Nach zweijähriger Bauzeit
stand das neue Bauwerk, und mit der Vollendung kamen neue Sorgen, die
scheinbar unbezahlbare Inneneinrichtung. Aus der alten Kirche wurden
Teile derselben, so der 1772 aus der Schloßkirche von Idstein als
Schenkung erhaltene schwarze Marmoraltar (der heute noch in der Kirche
zu finden ist), mit übernommen, - und für die über Innenausstattung
sorgte "die Herrschaft" mit Schenkungen aus säkularisierten Klöstern
Eberbach und Marienhausen die für das Langschiff notwendigen
Kirchenbänke, die Kanzel mit Dach kam vom Kloster Eberbach.
Um
den Haupteingang zu verschönern, wurden vier "mächtige, runde
Sandsteinsäulen vom Kloster Marienhausen angebracht". Lediglich bei der
Fertigstellung des Turmes mussten von der ursprünglichen Planung
Abstriche gemacht werden. Die geplante "hohe, elegante Spitze"
war nicht finanzierbar, und so erhielt der Kirchturm "ein wuchtiges
vierseitiges Spitzdach, daß das Bild der Kirche so kraftvoll und
geschlossen macht.
Die Wände im Innern des Neubaus blieben
vorerst schmucklos und wurden nur weiß getüncht, erst ein 1885
entstandener Frauenverein sorgte im Laufe der Jahre für "festlichere
und schmuckvollere Innenausstattung".
Die Einweihung der
neuen evangelischen Kirche fand am 11. Oktober 1812 unter großer
Beteiligung der Bevölkerung und der Anwesenheit von zahlreichen
kirchlichen und weltlichen Persönlichkeiten statt, von da an feierten
die Wehener jeweils am zweiten Wochenende im Oktober "ihre Kerb" - das
Kirchweihfest als Erinnerung an die Einweihung des neuen Kirchenbaues.
In
den vergangenen 210 Jahren blieben Kirchengemeinde und Kirche von
"Schicksalsschlägen" nicht verschont. 1898 wurde die vom Holzwurm
zernagte Orgel unbrauchbar und musste ersetzt werden, 1894 mussten drei
neue Glocken angeschafft werden, da eine bereits 1830 zersprungen war
und die zweite 1893 das gleiche Los ereilte.
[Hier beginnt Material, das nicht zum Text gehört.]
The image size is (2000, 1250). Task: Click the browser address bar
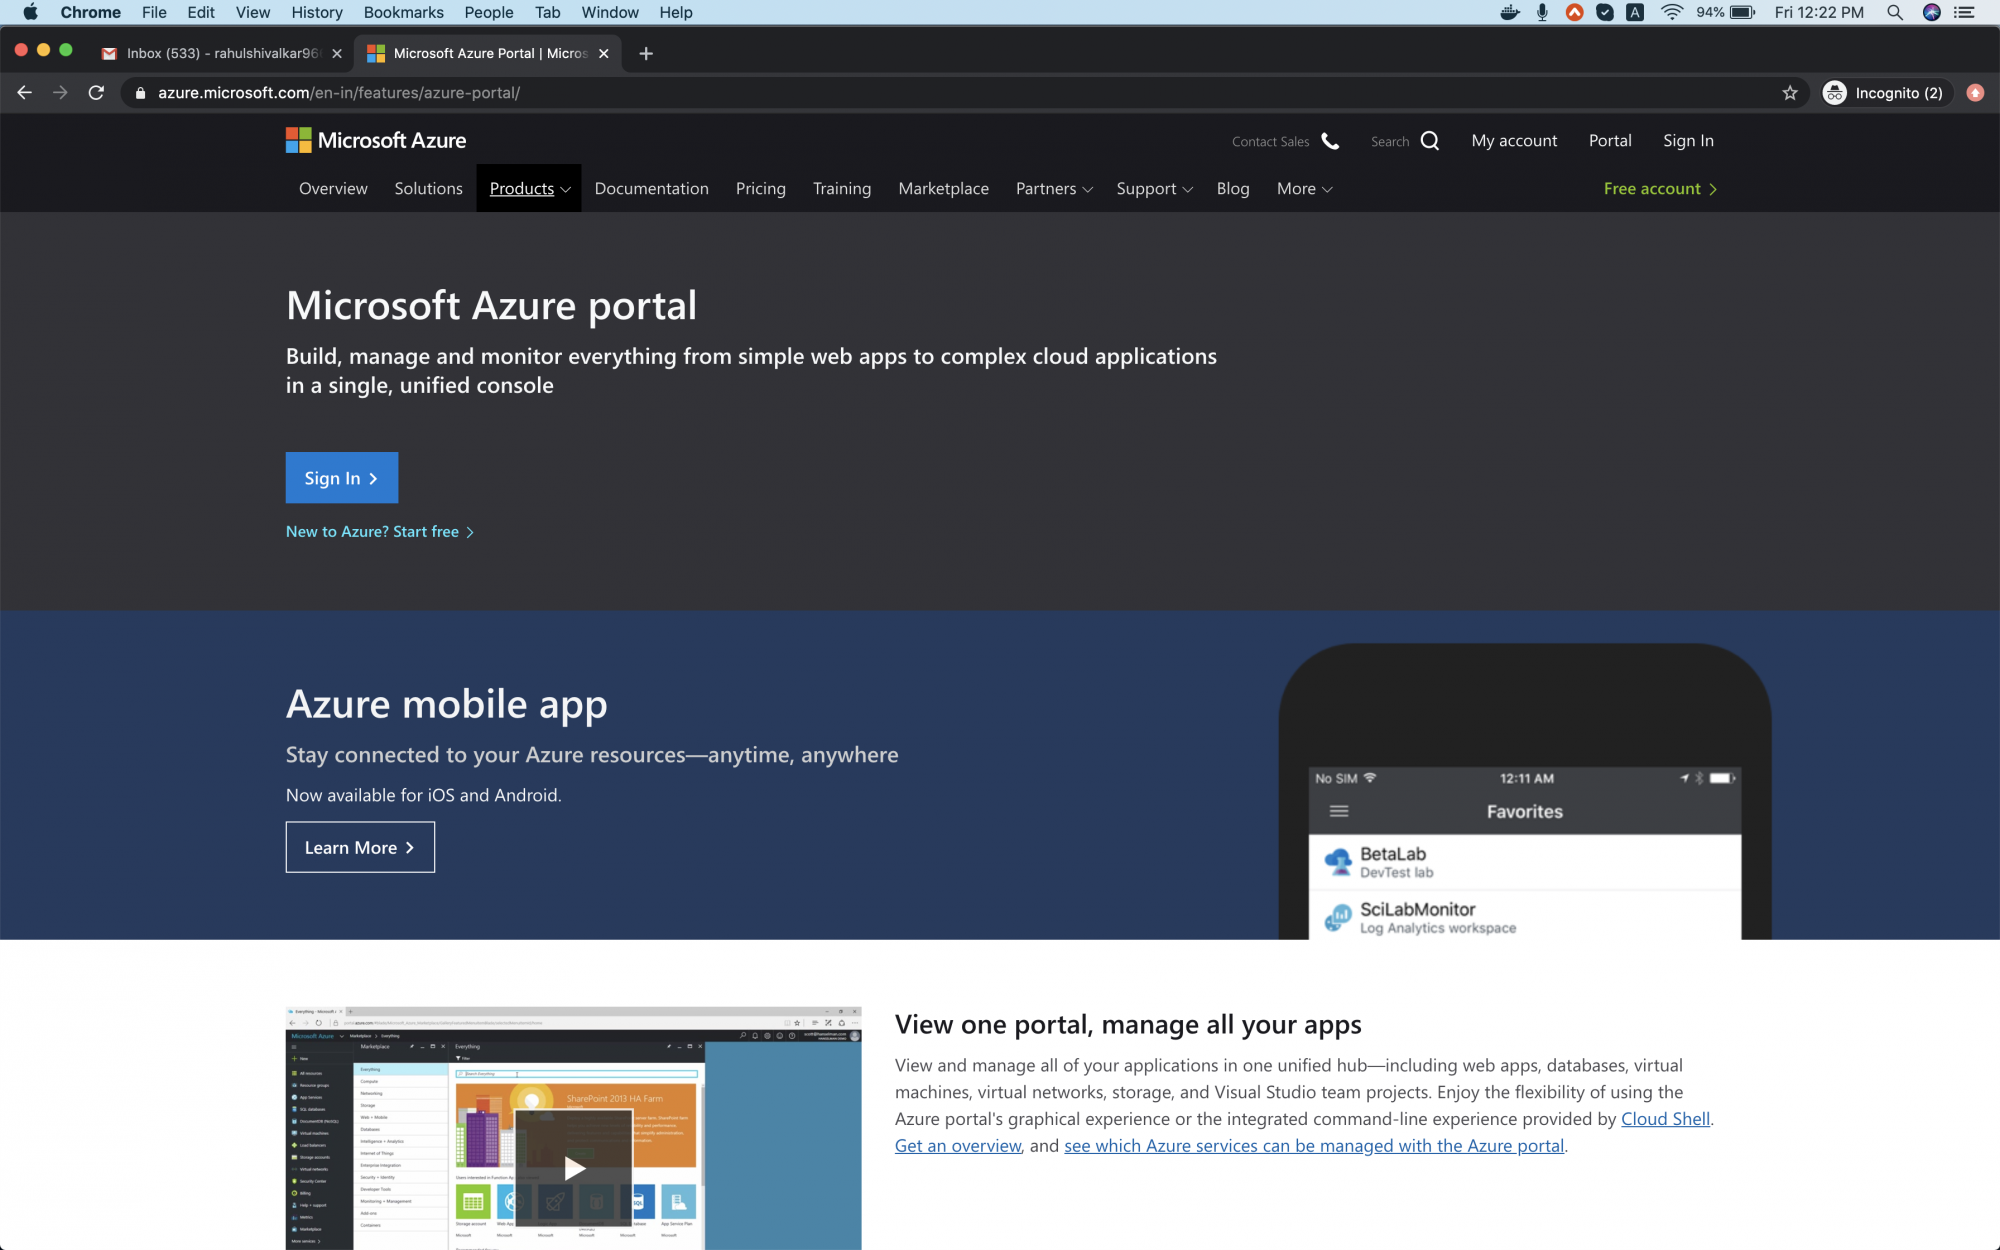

Ganze 30 Jahre rief dass
neue Geläut die Gemeinde zum Kirchgang und verkündete Mittag und
Feierabend, im Ersten Weltkrieg wurden alle Glocken eingeschmolzen.
1953
wurde die Kirche umfassend renoviert, 1977/78 das Gestühl erneuert,
eine der alten, geschnitzten Seitenwangen hat im Taunussteiner
Heimatmuseum einen würdigen Platz erhalten. 1984 wäre die Kirche fast
ein Raub der Flammen geworden, trotz raschem Eingreifen der örtlichen
Feuerwehr war der Schaden so groß, dass eine vollständige
Innenrenovierung notwendig wurde. Heute strahlt die Kirche in einem
neuen Glanz als ein Zeuge Taunussteiner Geschichte und als eines der
wenigen Taunussteiner Kunstdenkmäler.